Un moment du débat a ainsi valu son pesant d’archaïsme. A Mme Petel réclamant une gare à Luynes, Mme Joissains répondit, sans sourciller que les habitants de cette banlieue aixoise ne souhaitaient pas voir leur territoire à portée et donc menacé par les quartiers nord de Marseille. Les élus aixois s’offraient de fait un retour en arrière vertigineux. Qui rappelait qu’au mitan du XIXe siècle, la ville avait refusé de s’inclure dans le projet pharaonique d’une ligne de chemin de fer reliant Le Havre à Marseille. Avant d’inaugurer, en grandes pompes le 31 août 1856 la ligne Rognac-Aix permettant aux Aixois, moyennant un détour d’un peu plus de 23 kilomètres, d’entrer dans la modernité qui était en train de bouleverser l’économie… et les paysages. Le trajet entre Aix et Marseille se faisait alors par le rail en 1h30, ce qui est le cas très souvent en 2020 par l’autoroute dès qu’un incident ou un accident survient.
Maryse Joissains, la Toulonnaise, s’enracine donc dans une lourde tradition aixoise qui veut que l’on regarde la grande voisine du Sud, Marseille, avec méfiance et défiance. D’autres l’ont précédée qui, au nom d’une tranquillité revendiquée et d’un patrimoine à préserver, ont refusé, un temps, de voir le TGV s’arrêter sur l’Arbois. Une gare en forme d’œil, qui regarde depuis ses chiffres gonfler saison après saison et battre tous les records. Les mêmes qui ont oublié qu’un tramway – puis la plus longue ligne de trolleybus en France – assurait la liaison, dès le début du XXe siècle, entre le village de Saint-Antoine au nord de Marseille et la place Forbin en haut du cours Mirabeau.
Si on balaye cette nostalgie, on ne peut qu’être affligé par les arguments de la première magistrate aixoise. A lire les comptes-rendus de Justice ces derniers jours, on sait de plus que ce ne sont pas les populations pauvres de Marseille qui convoitent l’opulente cité du Roy René, mais ce grand banditisme qui « protège » déjà bon nombre d’établissements de nuit aixois, de bars et autres lieux de plaisir.
Les générations à venir auront à juger cette absence de vision, ce nombrilisme forcené, cette non-assistance à citoyens en péril.
Cette escarmouche aura été, une fois de plus, au-delà de la personnalité détonante de « Maryse » comme l’appellent ses nombreux supporters, révélatrice de l’absence d’analyse à long terme des élus qui tiennent encore le haut du pavé. A l’heure où les distances ont été quasiment effacées par la révolution numérique, ils s’entêtent à ne regarder le futur que depuis leur piédestal d’argile. Les générations à venir auront à juger cette absence de vision, ce nombrilisme forcené, cette non-assistance à citoyens en péril.

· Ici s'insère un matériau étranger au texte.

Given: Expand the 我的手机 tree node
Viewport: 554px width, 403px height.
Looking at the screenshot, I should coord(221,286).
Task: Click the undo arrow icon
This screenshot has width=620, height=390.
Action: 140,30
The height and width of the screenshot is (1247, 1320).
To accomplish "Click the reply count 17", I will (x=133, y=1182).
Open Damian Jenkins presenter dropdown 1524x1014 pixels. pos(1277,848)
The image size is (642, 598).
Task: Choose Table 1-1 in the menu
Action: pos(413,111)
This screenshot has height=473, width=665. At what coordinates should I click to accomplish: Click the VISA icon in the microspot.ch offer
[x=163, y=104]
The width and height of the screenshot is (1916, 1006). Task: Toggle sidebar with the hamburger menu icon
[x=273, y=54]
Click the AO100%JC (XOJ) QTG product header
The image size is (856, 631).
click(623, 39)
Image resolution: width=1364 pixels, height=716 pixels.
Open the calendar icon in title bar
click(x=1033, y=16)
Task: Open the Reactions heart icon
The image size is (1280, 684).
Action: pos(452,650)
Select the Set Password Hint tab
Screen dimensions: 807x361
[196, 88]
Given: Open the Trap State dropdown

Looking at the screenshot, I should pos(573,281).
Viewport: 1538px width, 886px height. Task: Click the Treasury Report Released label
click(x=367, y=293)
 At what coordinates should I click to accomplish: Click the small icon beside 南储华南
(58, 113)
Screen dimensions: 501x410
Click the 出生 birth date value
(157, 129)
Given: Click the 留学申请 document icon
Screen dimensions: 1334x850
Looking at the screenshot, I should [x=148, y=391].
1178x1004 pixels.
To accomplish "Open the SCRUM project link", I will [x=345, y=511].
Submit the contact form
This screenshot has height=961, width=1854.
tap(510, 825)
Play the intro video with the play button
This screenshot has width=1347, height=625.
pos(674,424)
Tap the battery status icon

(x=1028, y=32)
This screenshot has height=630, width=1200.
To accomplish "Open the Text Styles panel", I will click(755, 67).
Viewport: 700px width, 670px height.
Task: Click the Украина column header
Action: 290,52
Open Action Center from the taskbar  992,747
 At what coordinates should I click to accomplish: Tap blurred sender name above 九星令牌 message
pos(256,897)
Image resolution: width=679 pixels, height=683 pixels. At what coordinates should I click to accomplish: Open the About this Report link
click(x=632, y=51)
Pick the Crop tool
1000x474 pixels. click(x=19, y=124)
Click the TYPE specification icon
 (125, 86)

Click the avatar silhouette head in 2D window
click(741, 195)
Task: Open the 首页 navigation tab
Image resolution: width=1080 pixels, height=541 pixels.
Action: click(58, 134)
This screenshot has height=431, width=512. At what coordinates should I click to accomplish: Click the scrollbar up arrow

Il faudra bien un jour expliquer pourquoi Aix a réclamé, à cor et à cri, d’être une capitale universitaire, judiciaire, culturelle, économique tout en s’agrippant à l’idée usée et dépassée que pour vivre heureux il fallait vivre caché, ou pour le moins isolé. Il fut un temps où un ancien maire… Alain Joissains, imaginait comme au Japon (le New transit Yurikamome à Tokyo) une ligne aérienne, sise au milieu de l’autoroute (A 51 puis A 7) permettant aux Marseillais et aux Aixois de rallier leur ville respective en moins de vingt minutes. C’est son épouse Maryse Joissains qui livrait cette confidence. Aujourd’hui elle répond à Mme Petel que le problème pour aller plus loin sur le Plan de déplacement urbain, c’est qu’il n’y a pas de « pognon ». L’avenir est donc comme les mauvais vins, bouchonné.